4 December 2009 No Comment Written by Joe Sparrow

> I usually pay little heed to a band’s name. Atari Teenage Riot, for example, is truly ridiculous, though frankly, ATR fans were too busy getting mental with the thrash/punk/d’n'b/speed-metal insanity to ponder the minutiae of the band’s moniker.

So if the name ‘Ninjastep’ seems a bit… daft and rubs me up the wrong way, who cares? And if the band members are actual ninjas, then all is wholeheartedly forgiven (and please don’t silently slice me up in my sleep).

Ninjastep have forced a selection of sounds together that are often incompatible, and present to us, the endlessly bewildered listener, with bass-heavy, slow-beat songs that are too tough for ‘chillout’ (yuk) and not fast enough to disappear into the ever-present miasma of mentalist dubstep.

See Blow Me as proof: a song cobbled together from strange found-sound vocals, instrumental segments that normally would be out of place, and throbbing bass to shatter earwax.

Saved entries

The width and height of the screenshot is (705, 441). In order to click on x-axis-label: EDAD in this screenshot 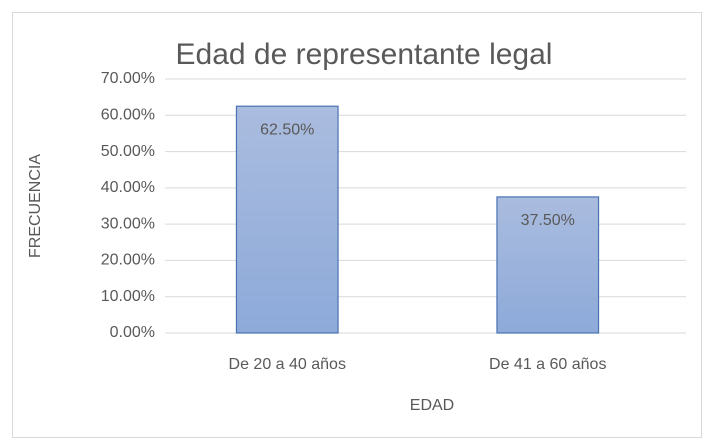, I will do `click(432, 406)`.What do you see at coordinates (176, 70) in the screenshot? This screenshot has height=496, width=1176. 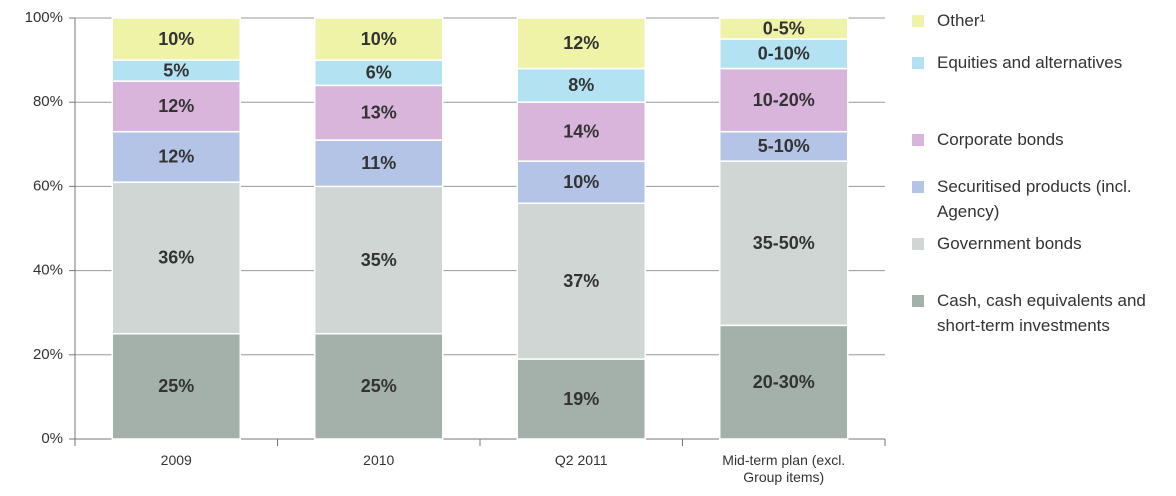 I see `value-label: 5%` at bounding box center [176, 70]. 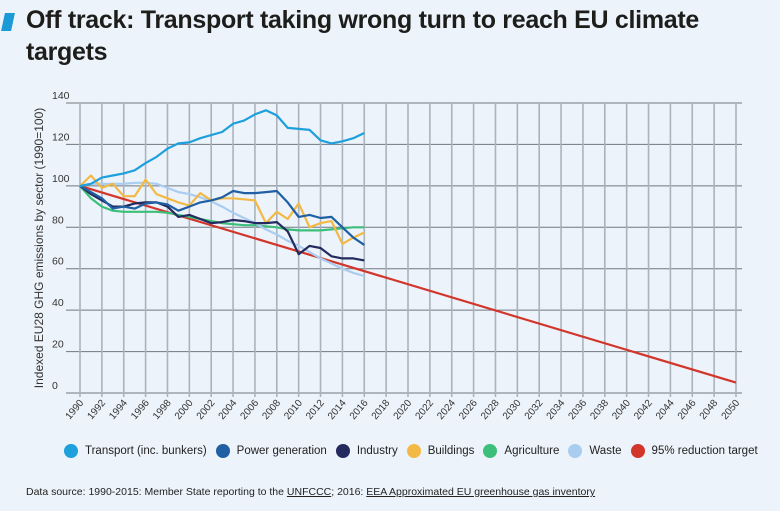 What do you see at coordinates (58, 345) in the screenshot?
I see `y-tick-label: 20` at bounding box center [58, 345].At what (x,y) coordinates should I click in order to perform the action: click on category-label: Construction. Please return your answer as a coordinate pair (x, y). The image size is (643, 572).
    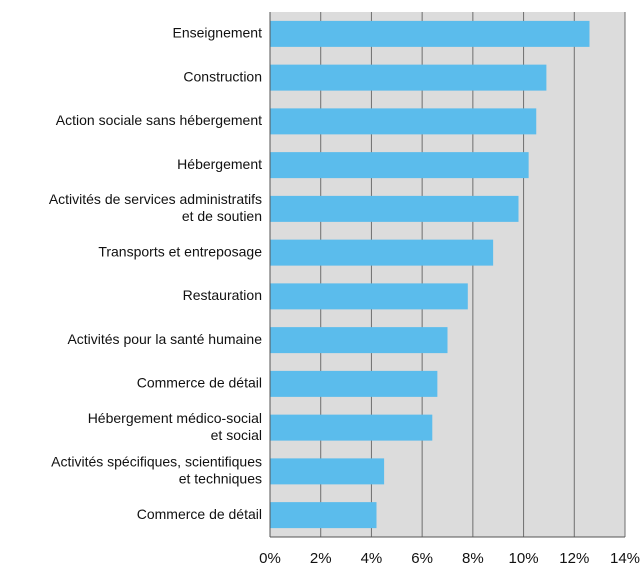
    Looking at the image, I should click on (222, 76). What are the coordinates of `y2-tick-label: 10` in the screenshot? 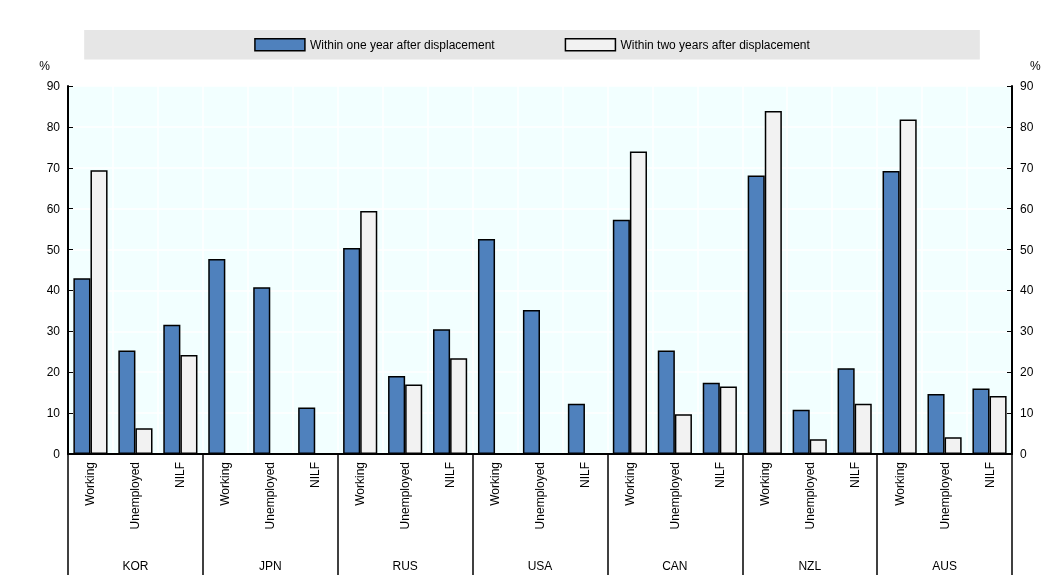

*Parts of the exercise:*
1) In the review, list the music styles joined by slashes in the sentence about Atari Teenage Riot.
2) Rewrite the part of the review between "4 December 2009" and "the band’s moniker.", inclusive, changing "ridiculous" to "absurd".
3) Based on the review, mark each statement yes or no and quote the words that decide it: (a) The review was written by Joe Sparrow. (b) Ninjastep's songs are described as fast. (c) Blow Me includes found-sound vocals.

*Task-by-task answers:*
1) thrash, punk, d'n'b, speed-metal

2)
4 December 2009 No Comment Written by Joe Sparrow

> I usually pay little heed to a band’s name. Atari Teenage Riot, for example, is truly absurd, though frankly, ATR fans were too busy getting mental with the thrash/punk/d’n'b/speed-metal insanity to ponder the minutiae of the band’s moniker.

3)
(a) Yes: "Written by Joe Sparrow"
(b) No: "slow-beat songs"
(c) Yes: "strange found-sound vocals"